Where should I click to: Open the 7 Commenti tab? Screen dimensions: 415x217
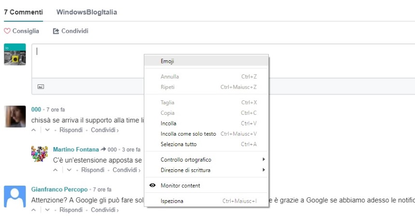[x=23, y=12]
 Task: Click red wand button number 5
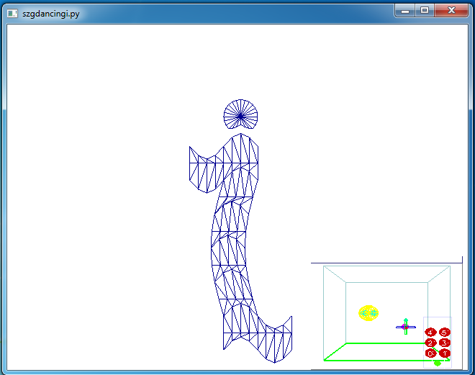point(445,333)
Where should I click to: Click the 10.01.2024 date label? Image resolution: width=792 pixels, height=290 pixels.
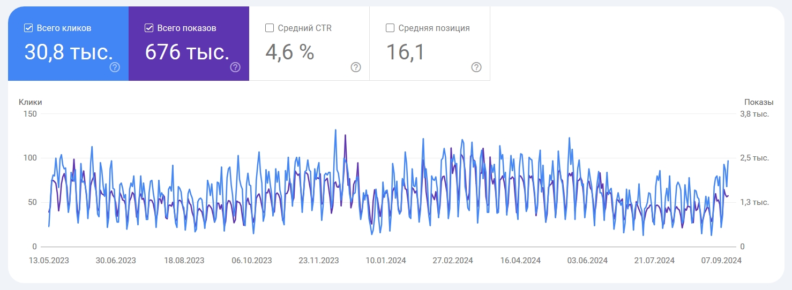tap(386, 261)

:: YOUR GOAL ::
With the pictures omitted, write out exactly the lines from the one that contains "Task: Click red wand button number 5" through the final line of the material above, both ends included.

:: TASK ANSWER ::
 Task: Click red wand button number 5
point(445,333)
Where should I click to: Click the 10.01.2024 date label? Image resolution: width=792 pixels, height=290 pixels.
tap(386, 261)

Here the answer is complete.